In diesem Artikel: wozu eine Kette dient und wie Sie sie aus zwei Servern aufbauen — einen Ausgangs‑Hop anlegen, einen Eingangs‑Hop damit verbinden und prüfen, dass die Kette funktioniert. Wenn Sie das Modul gerade erst kennenlernen, beginnen Sie mit Amnezia. Schnellstart; wie die Traffic‑Tarnung funktioniert, steht in Amnezia. So funktioniert der Dienst.
Bei einem gewöhnlichen Amnezia‑Nutzer tritt der Traffic mit der IP Ihres Servers ins Internet aus, und der Provider sieht die Verbindung zu eben diesem Server. Solange der Server nicht ins Visier gerät, reicht das.

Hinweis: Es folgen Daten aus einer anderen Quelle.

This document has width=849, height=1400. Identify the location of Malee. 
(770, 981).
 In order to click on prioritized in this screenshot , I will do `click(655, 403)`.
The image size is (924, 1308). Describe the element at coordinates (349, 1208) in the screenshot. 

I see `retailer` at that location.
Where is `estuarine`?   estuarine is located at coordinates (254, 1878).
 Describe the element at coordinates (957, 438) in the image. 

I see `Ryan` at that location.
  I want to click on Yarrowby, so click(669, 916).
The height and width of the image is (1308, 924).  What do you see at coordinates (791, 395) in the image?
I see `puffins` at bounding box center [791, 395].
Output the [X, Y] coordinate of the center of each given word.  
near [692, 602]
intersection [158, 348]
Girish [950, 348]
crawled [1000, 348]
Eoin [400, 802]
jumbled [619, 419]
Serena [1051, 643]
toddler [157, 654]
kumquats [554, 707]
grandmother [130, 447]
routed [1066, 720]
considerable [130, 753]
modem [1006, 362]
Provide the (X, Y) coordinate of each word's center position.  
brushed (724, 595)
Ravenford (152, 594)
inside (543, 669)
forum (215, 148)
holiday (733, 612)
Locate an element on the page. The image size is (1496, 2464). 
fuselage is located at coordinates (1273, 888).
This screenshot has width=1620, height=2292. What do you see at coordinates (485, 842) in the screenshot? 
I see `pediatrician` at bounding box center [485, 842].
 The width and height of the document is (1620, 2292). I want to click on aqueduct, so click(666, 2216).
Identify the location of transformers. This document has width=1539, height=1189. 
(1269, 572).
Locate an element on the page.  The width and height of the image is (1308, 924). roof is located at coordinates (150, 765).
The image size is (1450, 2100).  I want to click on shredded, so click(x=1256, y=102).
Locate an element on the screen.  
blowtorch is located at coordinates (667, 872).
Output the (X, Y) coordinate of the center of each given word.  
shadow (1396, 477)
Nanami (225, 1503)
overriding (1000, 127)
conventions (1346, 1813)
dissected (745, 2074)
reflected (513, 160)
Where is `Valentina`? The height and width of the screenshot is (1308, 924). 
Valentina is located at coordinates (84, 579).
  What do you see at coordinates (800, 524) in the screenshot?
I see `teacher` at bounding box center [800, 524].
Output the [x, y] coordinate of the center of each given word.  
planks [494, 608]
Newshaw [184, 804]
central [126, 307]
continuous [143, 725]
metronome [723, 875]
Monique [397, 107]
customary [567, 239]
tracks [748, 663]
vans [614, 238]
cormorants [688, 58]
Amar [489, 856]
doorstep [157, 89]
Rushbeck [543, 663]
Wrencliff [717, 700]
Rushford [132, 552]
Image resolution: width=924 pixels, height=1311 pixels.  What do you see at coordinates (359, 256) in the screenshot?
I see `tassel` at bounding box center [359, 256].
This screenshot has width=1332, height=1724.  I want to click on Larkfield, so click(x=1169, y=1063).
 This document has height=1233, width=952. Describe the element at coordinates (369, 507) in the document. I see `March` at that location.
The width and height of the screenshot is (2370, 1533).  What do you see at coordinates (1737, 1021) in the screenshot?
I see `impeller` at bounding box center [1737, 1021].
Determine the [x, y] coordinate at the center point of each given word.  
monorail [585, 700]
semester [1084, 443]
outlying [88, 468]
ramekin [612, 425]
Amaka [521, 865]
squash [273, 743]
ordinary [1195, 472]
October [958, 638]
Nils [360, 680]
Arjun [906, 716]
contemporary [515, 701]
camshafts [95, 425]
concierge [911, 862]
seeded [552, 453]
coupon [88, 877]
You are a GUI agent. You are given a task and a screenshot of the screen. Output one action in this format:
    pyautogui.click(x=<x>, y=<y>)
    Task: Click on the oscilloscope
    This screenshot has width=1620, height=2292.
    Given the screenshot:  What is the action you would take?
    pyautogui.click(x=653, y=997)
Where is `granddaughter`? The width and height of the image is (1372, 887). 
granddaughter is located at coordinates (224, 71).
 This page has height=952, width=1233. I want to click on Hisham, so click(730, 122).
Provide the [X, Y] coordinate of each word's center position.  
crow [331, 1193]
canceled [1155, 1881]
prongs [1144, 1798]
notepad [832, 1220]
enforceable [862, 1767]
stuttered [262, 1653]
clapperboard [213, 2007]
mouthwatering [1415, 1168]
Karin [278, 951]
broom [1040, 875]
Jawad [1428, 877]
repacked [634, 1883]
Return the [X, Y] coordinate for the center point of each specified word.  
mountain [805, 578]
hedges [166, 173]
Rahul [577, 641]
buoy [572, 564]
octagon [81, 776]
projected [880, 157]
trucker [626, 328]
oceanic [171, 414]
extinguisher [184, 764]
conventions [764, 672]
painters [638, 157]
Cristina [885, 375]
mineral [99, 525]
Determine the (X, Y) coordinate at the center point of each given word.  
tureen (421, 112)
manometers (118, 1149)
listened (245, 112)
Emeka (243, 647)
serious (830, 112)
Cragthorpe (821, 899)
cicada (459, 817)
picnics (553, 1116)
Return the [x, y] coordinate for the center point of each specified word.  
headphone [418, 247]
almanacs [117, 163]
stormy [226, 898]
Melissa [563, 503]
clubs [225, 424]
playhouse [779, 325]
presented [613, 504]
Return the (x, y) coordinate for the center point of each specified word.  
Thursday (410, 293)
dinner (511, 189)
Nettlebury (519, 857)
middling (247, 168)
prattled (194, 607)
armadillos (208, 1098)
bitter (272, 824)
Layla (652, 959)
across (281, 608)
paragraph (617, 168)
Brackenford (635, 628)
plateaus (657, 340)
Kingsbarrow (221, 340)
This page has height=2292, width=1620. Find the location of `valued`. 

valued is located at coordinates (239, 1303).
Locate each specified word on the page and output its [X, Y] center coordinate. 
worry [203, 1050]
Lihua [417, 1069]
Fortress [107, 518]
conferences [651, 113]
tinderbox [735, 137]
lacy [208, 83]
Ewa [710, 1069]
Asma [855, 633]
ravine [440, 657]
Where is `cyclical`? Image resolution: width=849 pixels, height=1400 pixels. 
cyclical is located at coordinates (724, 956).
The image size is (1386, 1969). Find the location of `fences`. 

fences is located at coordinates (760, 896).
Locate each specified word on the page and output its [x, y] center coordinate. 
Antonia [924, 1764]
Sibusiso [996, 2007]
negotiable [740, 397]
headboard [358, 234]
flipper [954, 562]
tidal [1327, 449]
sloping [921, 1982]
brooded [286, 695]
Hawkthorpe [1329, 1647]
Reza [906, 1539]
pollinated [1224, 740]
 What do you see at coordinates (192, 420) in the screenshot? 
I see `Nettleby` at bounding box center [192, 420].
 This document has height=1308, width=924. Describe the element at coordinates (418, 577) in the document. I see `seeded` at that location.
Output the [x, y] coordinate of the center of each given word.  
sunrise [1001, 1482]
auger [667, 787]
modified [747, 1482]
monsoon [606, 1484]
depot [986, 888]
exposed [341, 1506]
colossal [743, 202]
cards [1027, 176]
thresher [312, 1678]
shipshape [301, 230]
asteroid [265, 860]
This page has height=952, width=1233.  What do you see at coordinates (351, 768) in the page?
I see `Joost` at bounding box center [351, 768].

Ist seine IP aber nicht mehr erreichbar oder müssen Sie den Traffic aus einem anderen Standort austreten lassen, brauchen Sie eine andere Ausgangsadresse.
Eine Kette trennt die beiden Punkte, an denen der Server von außen sichtbar ist:
Selbst wenn der Eingangs‑Hop nicht mehr erreichbar ist, bleibt die Ausgangsadresse abseits — und umgekehrt. Das ist keine Anonymisierung auf Tor‑Niveau: Die Kette fügt genau einen Zwischenknoten hinzu, um die Ausgangs‑IP zu wechseln, nicht mehr.
BeAdmin an verschiedenen Standorten — andernfalls ergibt eine Kette keinen Sinn: Ihre ganze Aufgabe ist es, Eingang und Ausgang auf verschiedene Netze zu verteilen. Auf jedem Server muss das Amnezia‑Modul installiert sein. Nennen wir sie Installation A (künftiger Eingang) und Installation B (künftiger Ausgang).Haben Sie die Server für den Eingangs‑ und den Ausgangs‑Hop noch nicht gewählt, bieten unsere Partner einen VPS mit bereits installiertem BeAdmin — zur Auswahl in mehreren Ländern: den Eingang nehmen Sie am besten näher beim Nutzer, den Ausgang am gewünschten Standort.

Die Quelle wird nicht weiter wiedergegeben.